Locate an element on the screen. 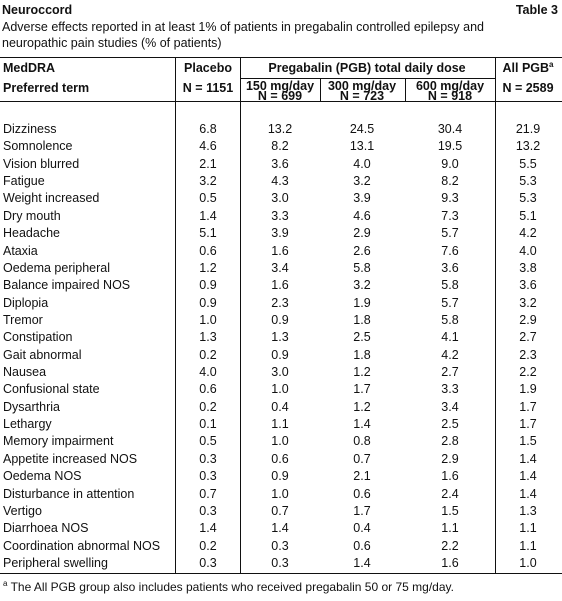  cell-value: 30.4 is located at coordinates (450, 129).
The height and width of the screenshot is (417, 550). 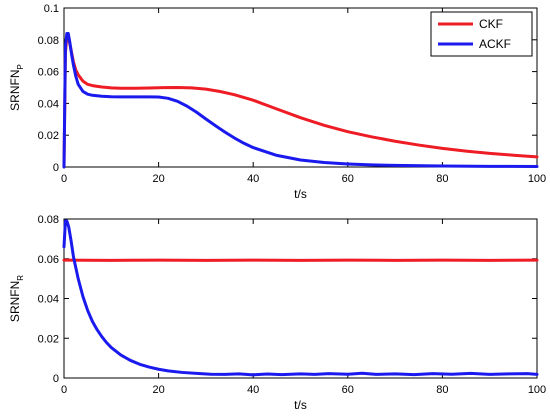 I want to click on y-axis-label: SRNFNP, so click(x=16, y=88).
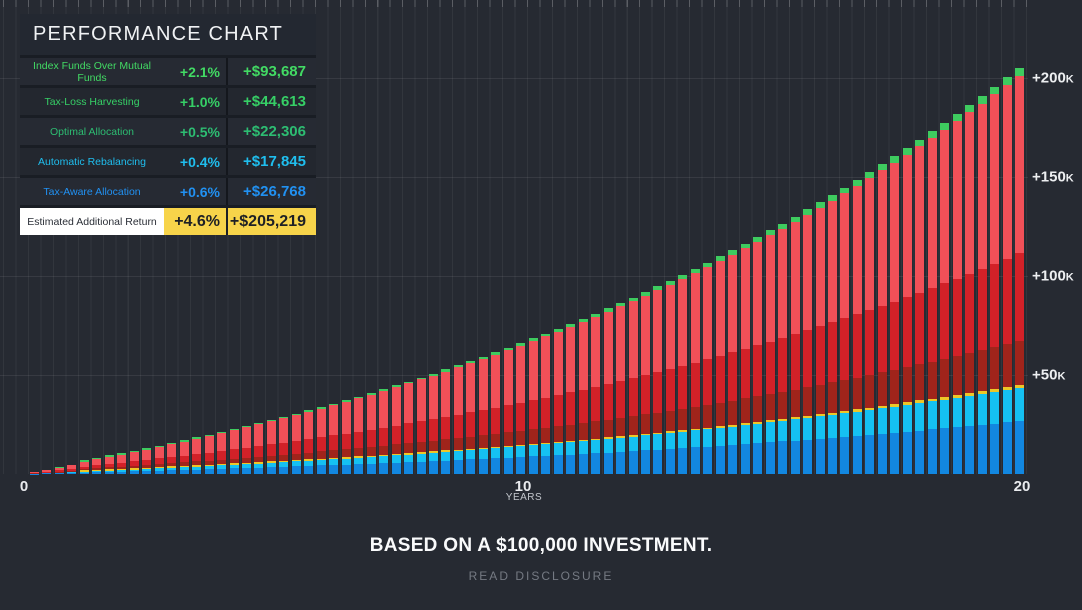  I want to click on headline-text: BASED ON A $100,000 INVESTMENT., so click(541, 546).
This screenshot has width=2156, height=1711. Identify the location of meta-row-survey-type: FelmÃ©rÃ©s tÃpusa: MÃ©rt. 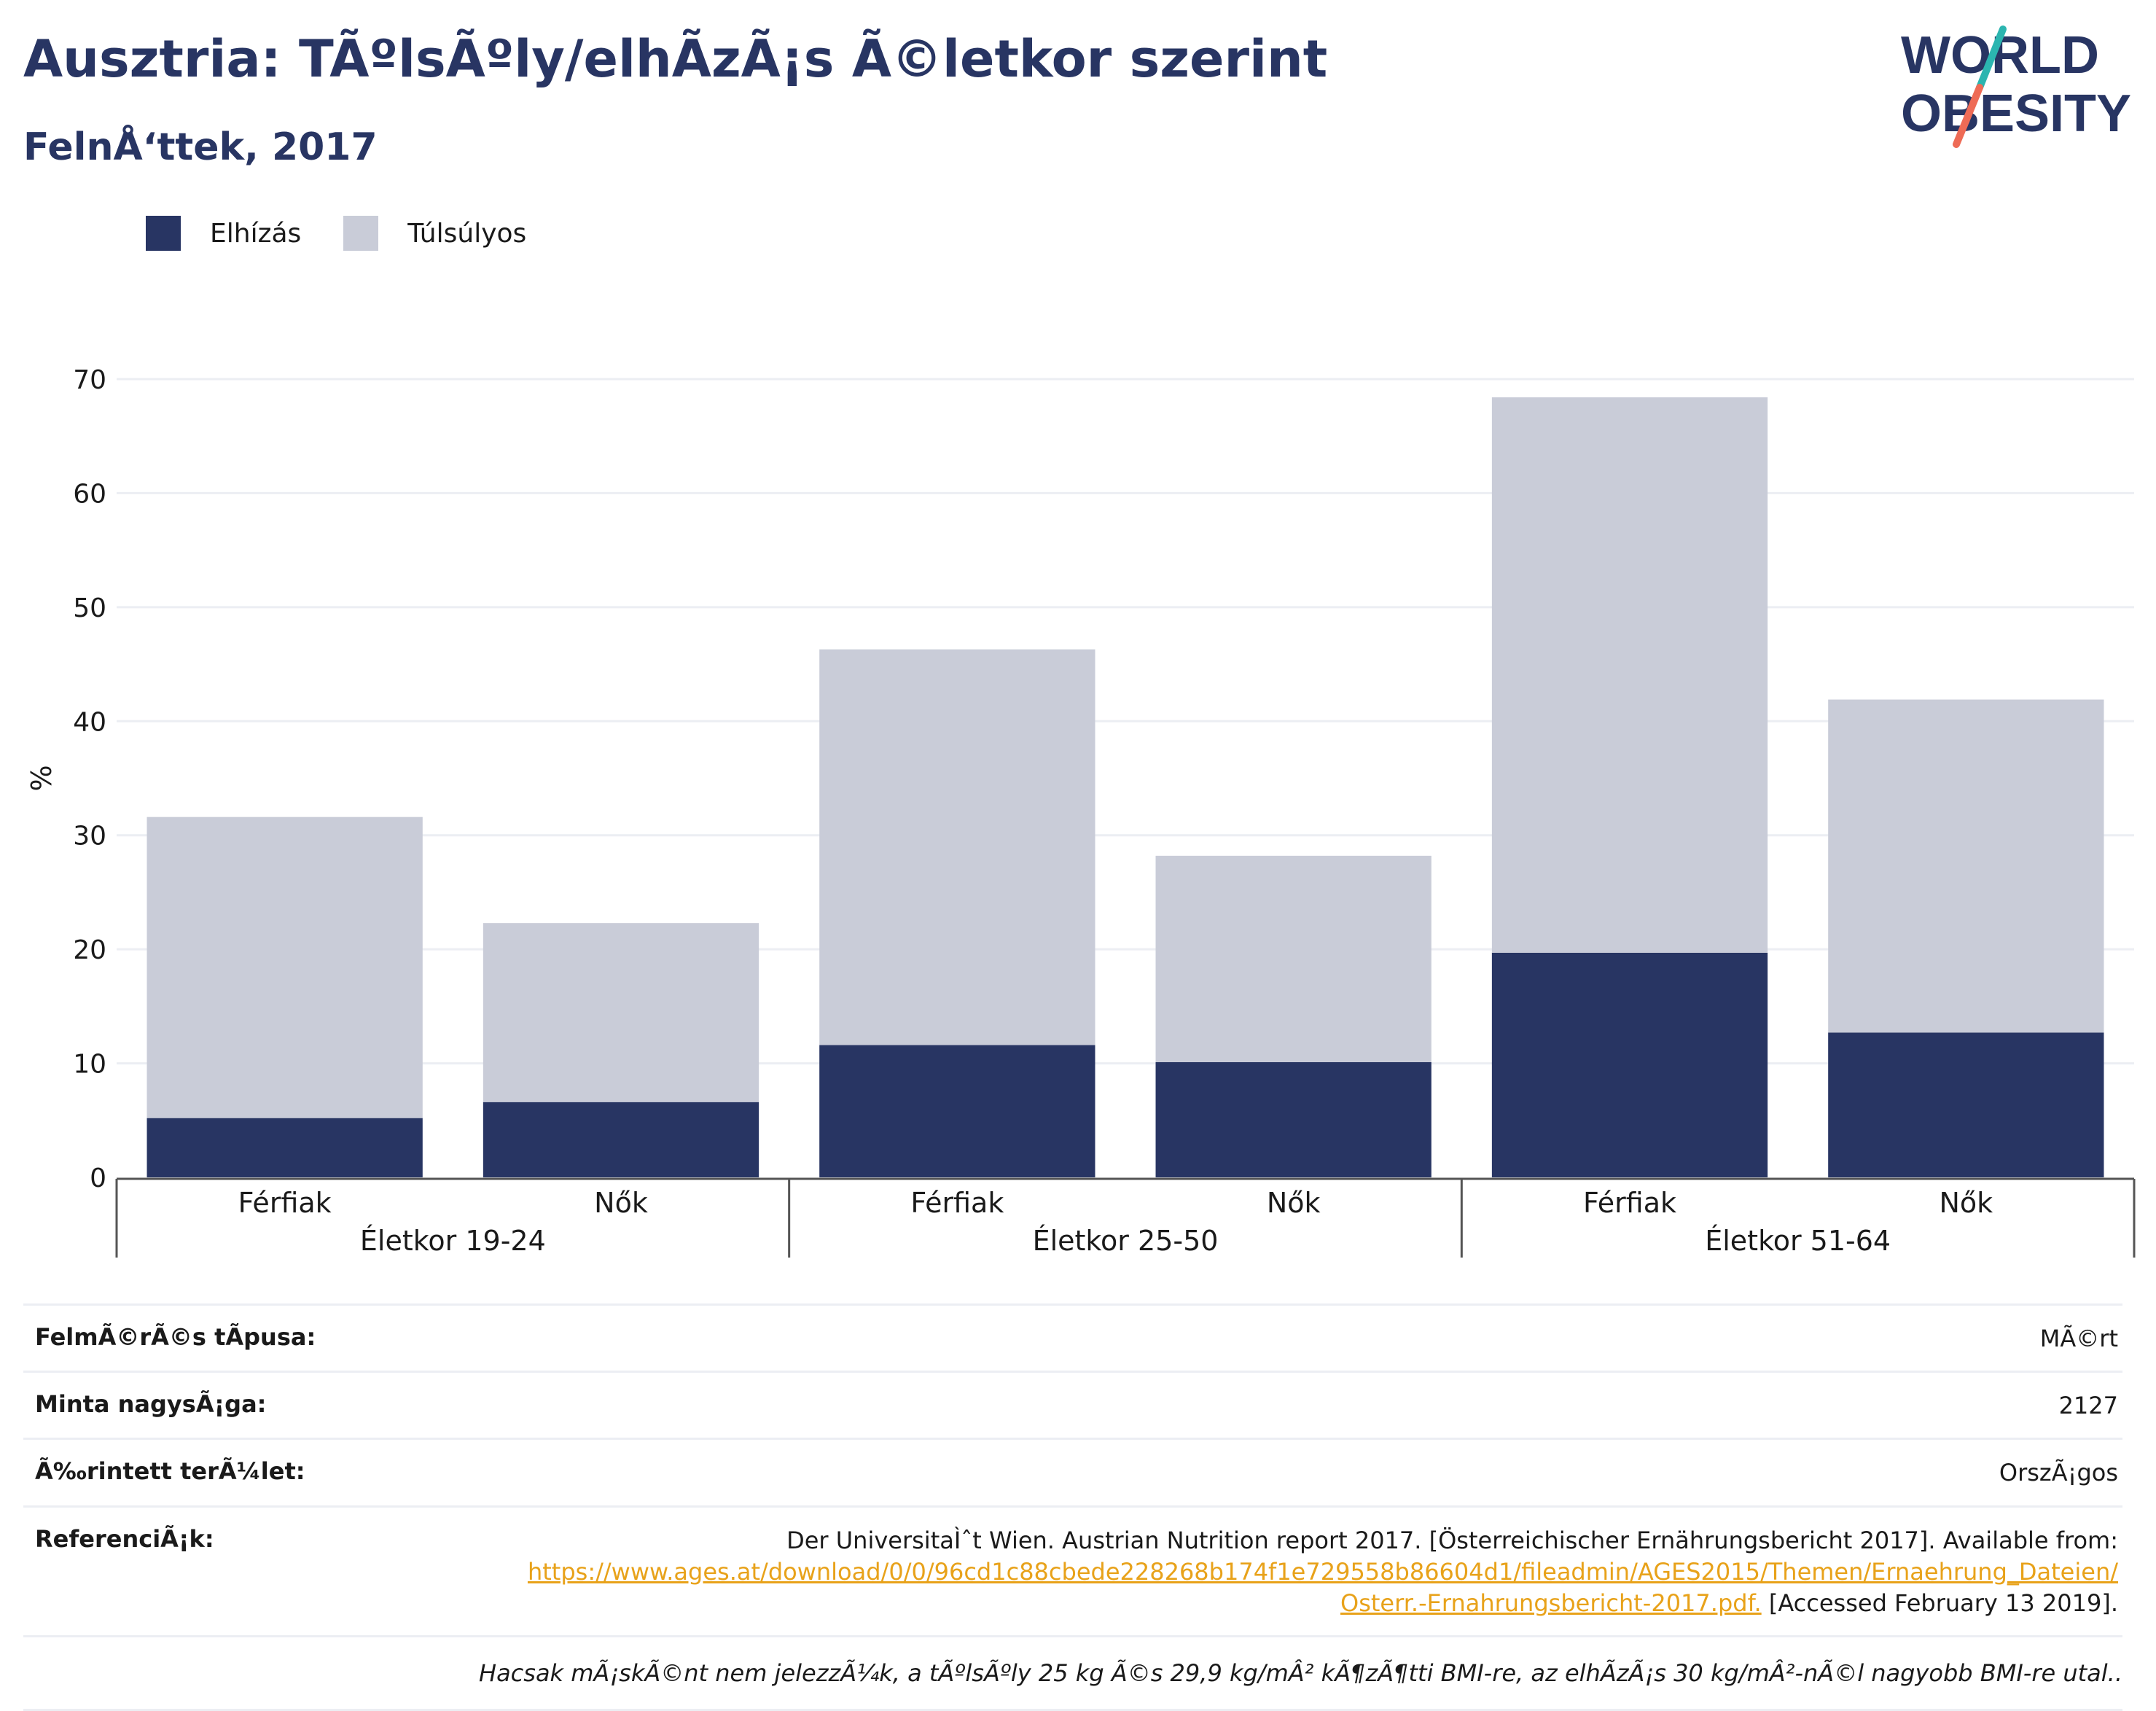
(1073, 1337).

> **AIM OF THE TASK**:
Reproduce the entries word for word, starting with the line that contains "This screenshot has" and continuing through the last line of the entries. Omit the pictures from your answer.

> **RESPONSE FOR THIS EXERCISE**:
This screenshot has width=2156, height=1711. Identify the location of meta-row-survey-type: FelmÃ©rÃ©s tÃpusa: MÃ©rt. 
(1073, 1337).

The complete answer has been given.